Zur Feier ihres 40. Jubiläums (zwischenzeitliche Karriereunterbrechungen nicht mitgerechnet) als Indie-Rock-Pioniere legen VIOLENT FEMMES ihr fünfte Studioalbum neu auf. "Why Do Birds Sing?" erschien vor genau 30 Jahren und markierte den kommerziellen Durchbruch der Band.
Die Deluxe-Doppel-CD erscheint mit obligatorischem Remastering und einer Fülle bisher unveröffentlichter Stücke, darunter alternative Fassungen von Album-Tracks und Outtakes, außerdem den Mitschnitt eines vollständigen Konzerts im Veröffentlichungsjahr der Platte (Club: The Boathouse in Norfolk im US-Bundesstaat Virginia) sowie Liner-Notes des angesehenen Songwriters und Journalisten Jeff Slate, der dafür mit den Bandgründern Gordon Gano und Brian Ritchie sprach.
Zu den frühen Versionen teils deutlich später herausgebrachter Lieder gehört - insbesondere hervorhebenswert - ein noch minimalistisch anmutendes ´Color Me Once´ das schließlich auf dem kultigen Soundtrack für den ersten "The Crow"-Film landete. Ferner darf man beispielsweise auch ´4 Seasons´ und ´Breaking Up´ im Anfangsstadium bewundern, ehe sie 1994 auf "New Times" zu Album-Ehren gelangten.
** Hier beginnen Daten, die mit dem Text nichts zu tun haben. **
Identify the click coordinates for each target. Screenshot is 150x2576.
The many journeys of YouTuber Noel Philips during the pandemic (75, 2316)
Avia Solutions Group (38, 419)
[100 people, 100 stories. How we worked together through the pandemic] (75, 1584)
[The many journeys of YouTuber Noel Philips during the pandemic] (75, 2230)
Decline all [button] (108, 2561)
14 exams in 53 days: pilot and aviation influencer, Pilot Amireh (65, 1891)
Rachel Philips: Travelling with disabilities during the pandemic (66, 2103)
Weitere Perlen: die unterhaltsam trötende Single-B-Seite ´Dance Motherfucker Dance!´ und im Grunde das gesamte Konzert, dessen Audiospur der 2005 erschienenen DVD-Dokumentation "Permanent Record: Live & Otherwise" entnommen wurde.
Das letzte Album des Trios in der Originalbesetzung stach seinerzeit auch wegen VIOLENT FEMMES´ eigensinniger Interpretation von Culture Clubs 1982er-Hit ´Do You Really Want to Hurt Me´ hervor, der allerdings praktischerweise auch heute noch alles in sich vereint, was die Gruppe immer ausgemacht hat - eine stets leichtüberspannte Mischung aus Folk und Rock mit Punk-Attitüde und einer schwer in Worte zu fassenden Verschrobenheit, die sich in der schrammeligen Spielweise von Akustikgitarren und Keyboards niederschlug. Die Über-Single ´American Music´, die den Langdreher orgelig eröffnet, wird übrigens auch in einer deutlich anderen Variante bereitgestellt.
Das teils improvisatorisch erarbeitete Material umfasst zeitlose Alternative-Standards wie ´Blister in the Sun´, ´Gone Daddy Gone´ oder ´Please Do Not Go´, bei deren klanglicher Aufbereitung sich Produzent Michael Beinhorn (später Red Hot Chili Peppers, Soundgarden, Soul Asylum) als künftiges Schwergewicht empfahl.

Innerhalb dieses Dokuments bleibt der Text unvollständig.